**LISTED RECORDS**.

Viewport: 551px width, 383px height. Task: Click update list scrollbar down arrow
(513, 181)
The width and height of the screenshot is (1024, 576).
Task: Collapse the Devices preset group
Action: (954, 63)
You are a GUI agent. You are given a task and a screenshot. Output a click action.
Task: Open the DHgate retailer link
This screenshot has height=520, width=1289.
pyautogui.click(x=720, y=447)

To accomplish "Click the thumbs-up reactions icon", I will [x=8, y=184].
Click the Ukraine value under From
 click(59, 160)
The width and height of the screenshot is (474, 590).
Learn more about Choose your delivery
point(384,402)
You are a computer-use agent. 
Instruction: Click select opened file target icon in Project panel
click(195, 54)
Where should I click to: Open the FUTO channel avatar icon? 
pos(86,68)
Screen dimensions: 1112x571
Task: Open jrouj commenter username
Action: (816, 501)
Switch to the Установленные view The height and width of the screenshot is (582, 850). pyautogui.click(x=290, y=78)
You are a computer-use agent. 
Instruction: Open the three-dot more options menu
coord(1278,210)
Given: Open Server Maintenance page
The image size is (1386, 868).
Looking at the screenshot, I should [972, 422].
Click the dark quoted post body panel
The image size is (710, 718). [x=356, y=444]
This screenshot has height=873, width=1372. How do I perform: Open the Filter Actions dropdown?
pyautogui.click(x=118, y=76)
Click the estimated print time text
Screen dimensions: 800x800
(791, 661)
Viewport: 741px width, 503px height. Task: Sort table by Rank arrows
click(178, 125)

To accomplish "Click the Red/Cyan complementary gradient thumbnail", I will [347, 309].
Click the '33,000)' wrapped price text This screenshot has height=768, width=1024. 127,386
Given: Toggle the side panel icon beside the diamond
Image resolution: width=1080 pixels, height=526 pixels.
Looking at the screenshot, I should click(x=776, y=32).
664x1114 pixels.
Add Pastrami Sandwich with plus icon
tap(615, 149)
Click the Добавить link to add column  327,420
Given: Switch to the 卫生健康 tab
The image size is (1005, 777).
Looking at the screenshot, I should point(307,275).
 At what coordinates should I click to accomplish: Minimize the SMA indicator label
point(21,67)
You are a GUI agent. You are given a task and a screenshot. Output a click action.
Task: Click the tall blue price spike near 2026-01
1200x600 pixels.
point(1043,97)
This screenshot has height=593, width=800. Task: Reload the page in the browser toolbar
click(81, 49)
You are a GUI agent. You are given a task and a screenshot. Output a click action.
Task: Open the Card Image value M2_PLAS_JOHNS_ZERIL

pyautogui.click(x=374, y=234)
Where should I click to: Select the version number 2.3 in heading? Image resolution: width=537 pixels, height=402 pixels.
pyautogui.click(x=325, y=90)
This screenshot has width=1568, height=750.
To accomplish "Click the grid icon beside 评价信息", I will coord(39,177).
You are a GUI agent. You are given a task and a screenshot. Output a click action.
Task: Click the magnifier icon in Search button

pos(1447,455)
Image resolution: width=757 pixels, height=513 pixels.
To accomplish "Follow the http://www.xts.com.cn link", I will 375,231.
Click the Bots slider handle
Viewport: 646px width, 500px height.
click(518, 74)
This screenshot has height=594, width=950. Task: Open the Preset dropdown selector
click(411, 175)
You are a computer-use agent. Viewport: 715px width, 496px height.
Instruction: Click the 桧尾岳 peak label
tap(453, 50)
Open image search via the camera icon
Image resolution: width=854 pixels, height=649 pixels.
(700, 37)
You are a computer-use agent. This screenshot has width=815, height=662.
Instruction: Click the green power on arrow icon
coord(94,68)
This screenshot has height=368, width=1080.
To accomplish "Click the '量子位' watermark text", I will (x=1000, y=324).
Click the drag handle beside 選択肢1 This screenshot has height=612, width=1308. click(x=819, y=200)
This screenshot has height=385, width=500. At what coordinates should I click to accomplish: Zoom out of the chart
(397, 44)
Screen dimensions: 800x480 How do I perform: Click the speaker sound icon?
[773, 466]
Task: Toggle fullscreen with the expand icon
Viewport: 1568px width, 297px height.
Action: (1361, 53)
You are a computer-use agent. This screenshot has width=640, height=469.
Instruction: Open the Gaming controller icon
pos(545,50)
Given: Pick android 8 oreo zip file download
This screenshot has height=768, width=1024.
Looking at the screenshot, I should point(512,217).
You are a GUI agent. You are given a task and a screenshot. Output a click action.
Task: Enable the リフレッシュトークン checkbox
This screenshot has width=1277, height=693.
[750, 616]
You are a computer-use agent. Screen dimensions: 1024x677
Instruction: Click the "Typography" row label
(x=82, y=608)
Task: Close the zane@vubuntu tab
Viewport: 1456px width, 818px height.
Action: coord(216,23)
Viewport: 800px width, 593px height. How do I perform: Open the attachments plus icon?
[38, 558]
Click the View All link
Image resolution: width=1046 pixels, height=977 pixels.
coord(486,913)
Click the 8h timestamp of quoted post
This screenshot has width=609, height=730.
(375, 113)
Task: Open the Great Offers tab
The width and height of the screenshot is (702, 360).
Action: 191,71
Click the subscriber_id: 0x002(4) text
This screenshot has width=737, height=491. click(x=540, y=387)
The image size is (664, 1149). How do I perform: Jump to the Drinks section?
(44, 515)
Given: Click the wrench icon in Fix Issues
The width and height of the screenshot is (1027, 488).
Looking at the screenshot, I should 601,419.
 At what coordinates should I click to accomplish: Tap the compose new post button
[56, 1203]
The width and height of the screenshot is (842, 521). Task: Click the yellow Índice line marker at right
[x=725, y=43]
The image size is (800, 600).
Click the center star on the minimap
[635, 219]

**WORK ITEM**.
Retype the listing exactly.

**RESULT OF THIS TASK**.
Viewport: 551px width, 383px height. Task: Click update list scrollbar down arrow
(513, 181)
The width and height of the screenshot is (1024, 576).
Task: Collapse the Devices preset group
Action: (954, 63)
You are a GUI agent. You are given a task and a screenshot. Output a click action.
Task: Open the DHgate retailer link
This screenshot has height=520, width=1289.
pyautogui.click(x=720, y=447)

To accomplish "Click the thumbs-up reactions icon", I will [x=8, y=184].
Click the Ukraine value under From
 click(59, 160)
The width and height of the screenshot is (474, 590).
Learn more about Choose your delivery
point(384,402)
You are a computer-use agent. 
Instruction: Click select opened file target icon in Project panel
click(195, 54)
Where should I click to: Open the FUTO channel avatar icon? 
pos(86,68)
Screen dimensions: 1112x571
Task: Open jrouj commenter username
Action: (816, 501)
Switch to the Установленные view The height and width of the screenshot is (582, 850). pyautogui.click(x=290, y=78)
You are a computer-use agent. 
Instruction: Open the three-dot more options menu
coord(1278,210)
Given: Open Server Maintenance page
The image size is (1386, 868).
Looking at the screenshot, I should [972, 422].
Click the dark quoted post body panel
The image size is (710, 718). [x=356, y=444]
This screenshot has height=873, width=1372. How do I perform: Open the Filter Actions dropdown?
pyautogui.click(x=118, y=76)
Click the estimated print time text
Screen dimensions: 800x800
(791, 661)
Viewport: 741px width, 503px height. Task: Sort table by Rank arrows
click(178, 125)

To accomplish "Click the Red/Cyan complementary gradient thumbnail", I will [347, 309].
Click the '33,000)' wrapped price text This screenshot has height=768, width=1024. 127,386
Given: Toggle the side panel icon beside the diamond
Image resolution: width=1080 pixels, height=526 pixels.
Looking at the screenshot, I should click(x=776, y=32).
664x1114 pixels.
Add Pastrami Sandwich with plus icon
tap(615, 149)
Click the Добавить link to add column  327,420
Given: Switch to the 卫生健康 tab
The image size is (1005, 777).
Looking at the screenshot, I should point(307,275).
 At what coordinates should I click to accomplish: Minimize the SMA indicator label
point(21,67)
You are a GUI agent. You are given a task and a screenshot. Output a click action.
Task: Click the tall blue price spike near 2026-01
1200x600 pixels.
point(1043,97)
This screenshot has height=593, width=800. Task: Reload the page in the browser toolbar
click(81, 49)
You are a GUI agent. You are given a task and a screenshot. Output a click action.
Task: Open the Card Image value M2_PLAS_JOHNS_ZERIL

pyautogui.click(x=374, y=234)
Where should I click to: Select the version number 2.3 in heading? Image resolution: width=537 pixels, height=402 pixels.
pyautogui.click(x=325, y=90)
This screenshot has width=1568, height=750.
To accomplish "Click the grid icon beside 评价信息", I will coord(39,177).
You are a GUI agent. You are given a task and a screenshot. Output a click action.
Task: Click the magnifier icon in Search button

pos(1447,455)
Image resolution: width=757 pixels, height=513 pixels.
To accomplish "Follow the http://www.xts.com.cn link", I will 375,231.
Click the Bots slider handle
Viewport: 646px width, 500px height.
click(518, 74)
This screenshot has height=594, width=950. Task: Open the Preset dropdown selector
click(411, 175)
You are a computer-use agent. Viewport: 715px width, 496px height.
Instruction: Click the 桧尾岳 peak label
tap(453, 50)
Open image search via the camera icon
Image resolution: width=854 pixels, height=649 pixels.
(700, 37)
You are a computer-use agent. This screenshot has width=815, height=662.
Instruction: Click the green power on arrow icon
coord(94,68)
This screenshot has height=368, width=1080.
To accomplish "Click the '量子位' watermark text", I will (x=1000, y=324).
Click the drag handle beside 選択肢1 This screenshot has height=612, width=1308. click(x=819, y=200)
This screenshot has height=385, width=500. At what coordinates should I click to accomplish: Zoom out of the chart
(397, 44)
Screen dimensions: 800x480 How do I perform: Click the speaker sound icon?
[773, 466]
Task: Toggle fullscreen with the expand icon
Viewport: 1568px width, 297px height.
Action: (1361, 53)
You are a computer-use agent. This screenshot has width=640, height=469.
Instruction: Open the Gaming controller icon
pos(545,50)
Given: Pick android 8 oreo zip file download
This screenshot has height=768, width=1024.
Looking at the screenshot, I should point(512,217).
You are a GUI agent. You are given a task and a screenshot. Output a click action.
Task: Enable the リフレッシュトークン checkbox
This screenshot has width=1277, height=693.
[750, 616]
You are a computer-use agent. Screen dimensions: 1024x677
Instruction: Click the "Typography" row label
(x=82, y=608)
Task: Close the zane@vubuntu tab
Viewport: 1456px width, 818px height.
Action: coord(216,23)
Viewport: 800px width, 593px height. How do I perform: Open the attachments plus icon?
[38, 558]
Click the View All link
Image resolution: width=1046 pixels, height=977 pixels.
coord(486,913)
Click the 8h timestamp of quoted post
This screenshot has width=609, height=730.
(375, 113)
Task: Open the Great Offers tab
The width and height of the screenshot is (702, 360).
Action: 191,71
Click the subscriber_id: 0x002(4) text
This screenshot has width=737, height=491. click(x=540, y=387)
The image size is (664, 1149). How do I perform: Jump to the Drinks section?
(44, 515)
Given: Click the wrench icon in Fix Issues
The width and height of the screenshot is (1027, 488).
Looking at the screenshot, I should 601,419.
 At what coordinates should I click to accomplish: Tap the compose new post button
[56, 1203]
The width and height of the screenshot is (842, 521). Task: Click the yellow Índice line marker at right
[x=725, y=43]
The image size is (800, 600).
Click the center star on the minimap
[635, 219]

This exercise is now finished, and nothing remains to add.